Le tribunal de Nouméa se retrouve à l’épicentre de la répression judiciaire des révoltes. C’est aussi dans cette enceinte que débutent des enquêtes au long cours, notamment sur les sept morts recensées depuis le 13 mai.

Depuis le début de la crise en Nouvelle-Calédonie, et des « troubles à l’ordre public » qu’elle a engendrés, 725 personnes ont été interpellées, d’après le bilan du haut-commissariat de la République au 1er juin. Au tribunal de Nouméa, où toutes les affaires non urgentes sont remises à plus tard, une audience de comparution immédiate se tient chaque jour, contre deux par semaine en temps normal.

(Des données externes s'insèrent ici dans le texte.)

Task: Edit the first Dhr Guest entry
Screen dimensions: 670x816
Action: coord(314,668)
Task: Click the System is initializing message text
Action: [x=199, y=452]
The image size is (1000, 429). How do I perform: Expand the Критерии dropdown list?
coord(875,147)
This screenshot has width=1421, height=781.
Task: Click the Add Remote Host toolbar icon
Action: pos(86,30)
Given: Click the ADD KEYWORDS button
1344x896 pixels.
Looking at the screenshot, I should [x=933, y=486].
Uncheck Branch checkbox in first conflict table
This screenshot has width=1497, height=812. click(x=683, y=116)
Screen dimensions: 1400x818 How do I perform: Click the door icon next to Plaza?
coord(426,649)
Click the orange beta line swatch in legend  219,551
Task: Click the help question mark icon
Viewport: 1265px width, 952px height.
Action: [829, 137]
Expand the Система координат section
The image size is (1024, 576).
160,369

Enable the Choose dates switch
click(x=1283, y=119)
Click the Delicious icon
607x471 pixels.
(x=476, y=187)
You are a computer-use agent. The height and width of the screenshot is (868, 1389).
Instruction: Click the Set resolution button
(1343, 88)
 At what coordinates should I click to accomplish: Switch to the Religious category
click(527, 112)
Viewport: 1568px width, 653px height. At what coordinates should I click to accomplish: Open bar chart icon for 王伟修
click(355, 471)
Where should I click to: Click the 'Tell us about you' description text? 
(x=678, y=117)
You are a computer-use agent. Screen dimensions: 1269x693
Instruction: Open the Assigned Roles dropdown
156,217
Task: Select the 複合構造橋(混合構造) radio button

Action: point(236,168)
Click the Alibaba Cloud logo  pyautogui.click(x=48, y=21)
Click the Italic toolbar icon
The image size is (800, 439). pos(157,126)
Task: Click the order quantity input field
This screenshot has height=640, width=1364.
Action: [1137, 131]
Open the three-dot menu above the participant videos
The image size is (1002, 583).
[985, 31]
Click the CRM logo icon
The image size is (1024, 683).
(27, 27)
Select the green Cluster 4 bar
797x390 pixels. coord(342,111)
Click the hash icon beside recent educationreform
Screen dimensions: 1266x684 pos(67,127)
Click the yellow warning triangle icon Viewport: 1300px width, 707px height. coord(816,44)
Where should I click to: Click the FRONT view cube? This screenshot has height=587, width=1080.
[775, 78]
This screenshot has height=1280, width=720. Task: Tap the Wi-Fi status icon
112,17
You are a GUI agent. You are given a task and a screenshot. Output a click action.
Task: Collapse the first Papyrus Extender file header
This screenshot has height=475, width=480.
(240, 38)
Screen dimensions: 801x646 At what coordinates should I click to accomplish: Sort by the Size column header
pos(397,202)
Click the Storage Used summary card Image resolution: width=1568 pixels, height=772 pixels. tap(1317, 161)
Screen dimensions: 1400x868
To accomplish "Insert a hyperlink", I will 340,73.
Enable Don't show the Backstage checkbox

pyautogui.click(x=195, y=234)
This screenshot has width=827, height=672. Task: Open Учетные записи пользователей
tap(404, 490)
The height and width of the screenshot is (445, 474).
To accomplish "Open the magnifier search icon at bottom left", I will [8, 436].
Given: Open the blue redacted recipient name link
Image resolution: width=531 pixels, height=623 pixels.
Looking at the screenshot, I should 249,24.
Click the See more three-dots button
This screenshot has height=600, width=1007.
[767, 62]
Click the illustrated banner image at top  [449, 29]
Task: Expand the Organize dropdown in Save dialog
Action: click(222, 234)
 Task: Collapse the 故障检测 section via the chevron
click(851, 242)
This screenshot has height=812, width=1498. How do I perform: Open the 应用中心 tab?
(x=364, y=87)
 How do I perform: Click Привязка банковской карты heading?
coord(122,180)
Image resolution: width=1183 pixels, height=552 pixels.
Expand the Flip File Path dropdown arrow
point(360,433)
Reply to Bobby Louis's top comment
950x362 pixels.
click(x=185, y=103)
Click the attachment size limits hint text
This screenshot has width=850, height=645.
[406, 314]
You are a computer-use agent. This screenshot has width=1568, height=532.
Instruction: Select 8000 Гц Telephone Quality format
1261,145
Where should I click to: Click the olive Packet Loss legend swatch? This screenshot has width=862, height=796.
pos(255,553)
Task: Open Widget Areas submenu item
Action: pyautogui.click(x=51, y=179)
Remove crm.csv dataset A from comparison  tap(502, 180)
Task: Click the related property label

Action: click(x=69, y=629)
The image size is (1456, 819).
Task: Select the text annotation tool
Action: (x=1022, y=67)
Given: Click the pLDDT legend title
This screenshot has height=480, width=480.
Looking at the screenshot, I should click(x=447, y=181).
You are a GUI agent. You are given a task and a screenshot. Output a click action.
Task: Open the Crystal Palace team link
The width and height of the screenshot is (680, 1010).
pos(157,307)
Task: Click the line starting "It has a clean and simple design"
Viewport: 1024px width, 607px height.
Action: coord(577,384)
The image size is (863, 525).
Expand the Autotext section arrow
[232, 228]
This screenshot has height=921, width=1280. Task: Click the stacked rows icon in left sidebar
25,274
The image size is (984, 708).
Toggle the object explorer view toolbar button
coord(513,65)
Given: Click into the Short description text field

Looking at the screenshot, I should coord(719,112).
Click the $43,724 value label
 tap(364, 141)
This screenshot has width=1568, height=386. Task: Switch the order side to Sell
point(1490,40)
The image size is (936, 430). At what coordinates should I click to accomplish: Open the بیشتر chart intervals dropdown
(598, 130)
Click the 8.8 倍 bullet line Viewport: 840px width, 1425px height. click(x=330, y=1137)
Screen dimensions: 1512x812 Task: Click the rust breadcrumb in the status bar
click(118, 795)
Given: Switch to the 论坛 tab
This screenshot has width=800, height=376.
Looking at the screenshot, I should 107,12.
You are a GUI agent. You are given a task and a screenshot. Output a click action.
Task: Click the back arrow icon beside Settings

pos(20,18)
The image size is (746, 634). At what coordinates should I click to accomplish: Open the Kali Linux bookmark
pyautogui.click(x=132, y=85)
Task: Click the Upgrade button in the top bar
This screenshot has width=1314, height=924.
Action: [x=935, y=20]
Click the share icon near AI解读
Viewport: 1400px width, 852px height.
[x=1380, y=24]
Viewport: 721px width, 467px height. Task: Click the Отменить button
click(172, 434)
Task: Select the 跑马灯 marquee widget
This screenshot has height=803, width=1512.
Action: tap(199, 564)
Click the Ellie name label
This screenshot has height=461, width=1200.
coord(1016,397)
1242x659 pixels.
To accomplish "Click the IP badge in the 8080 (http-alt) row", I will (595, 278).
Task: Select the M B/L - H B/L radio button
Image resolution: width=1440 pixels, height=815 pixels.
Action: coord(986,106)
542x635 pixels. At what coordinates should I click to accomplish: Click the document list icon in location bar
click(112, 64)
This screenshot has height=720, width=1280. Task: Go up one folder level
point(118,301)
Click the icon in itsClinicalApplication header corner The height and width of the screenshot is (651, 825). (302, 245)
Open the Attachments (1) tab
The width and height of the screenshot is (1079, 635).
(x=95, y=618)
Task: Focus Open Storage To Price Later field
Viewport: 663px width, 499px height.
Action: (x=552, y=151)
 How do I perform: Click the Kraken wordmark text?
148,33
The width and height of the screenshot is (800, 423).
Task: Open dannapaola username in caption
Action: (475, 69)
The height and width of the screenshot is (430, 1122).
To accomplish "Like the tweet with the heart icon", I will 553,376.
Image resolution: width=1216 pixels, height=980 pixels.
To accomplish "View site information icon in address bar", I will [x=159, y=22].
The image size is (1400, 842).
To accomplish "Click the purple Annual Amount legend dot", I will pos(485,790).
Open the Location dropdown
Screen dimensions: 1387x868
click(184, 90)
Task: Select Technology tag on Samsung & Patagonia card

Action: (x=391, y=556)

Les condamnations y sont expéditives et sévères, comme demandé par le garde des Sceaux, Éric Dupond-Moretti, qui a appelé les magistrat·es à « garantir les sanctions les plus lourdes contre les émeutiers et les pillards ».

Le mercredi 29 mai, deux jeunes indépendantistes kanak de 21 et 24 ans ont ainsi été condamnés à six mois de prison, avec mandat de dépôt, pour avoir jeté respectivement une bouteille et un caillou en direction des blindés de la gendarmerie. Deux jours plus tôt, c’est un homme kanak de 38 ans qui est parti en prison pour deux ans.

Le 15 mai, Henrick W. transportait une dizaine d’émeutiers armés dans la benne de son pick-up, drapeau de la Kanaky au vent, quand deux voitures de police l’ont bloqué à l’entrée d’une station-service. Il est accusé d’avoir redémarré et foncé sur un policier, contraint de tirer sur le véhicule pour l’arrêter, sans succès.

« J’ai pensé que c’était la milice, j’ai eu peur qu’on nous tue », a expliqué le prévenu, qui s’était rendu au commissariat quelques jours après les faits. (...)

La semaine précédente, quatre prévenus étaient jugés pour vol après s’être servis dans des magasins pillés : des cartons de bières dans un supermarché, des appareils électroménagers chez Darty. Ils ont été conduits au tribunal en hélicoptère pour recevoir leur peine : huit mois de prison ferme avec mandat de dépôt pour deux d’entre eux, une peine aménageable pour les deux autres. Dès le 16 mai, quatre jeunes hommes étaient condamnés à des peines de prison ferme pour avoir forcé les portes d’un Carrefour Market et volé des bouteilles d’alcool.

Dans leur cas, le tribunal n’a pas ordonné d’incarcération immédiate, compte tenu de la situation intenable à la prison de Nouméa. (...)

La situation « explosive » de la prison de Nouméa

Les révoltes en Nouvelle-Calédonie ont déjà donné lieu à une cinquantaine d’incarcérations supplémentaires. Le magistrat cité ci-dessus s’étonne que cette situation potentiellement « explosive » ne fasse pas l’objet d’une visite de la contrôleuse générale des lieux de privation de liberté (CGLPL), qui avait déjà formulé des recommandations en urgence en 2011 et 2019. (...)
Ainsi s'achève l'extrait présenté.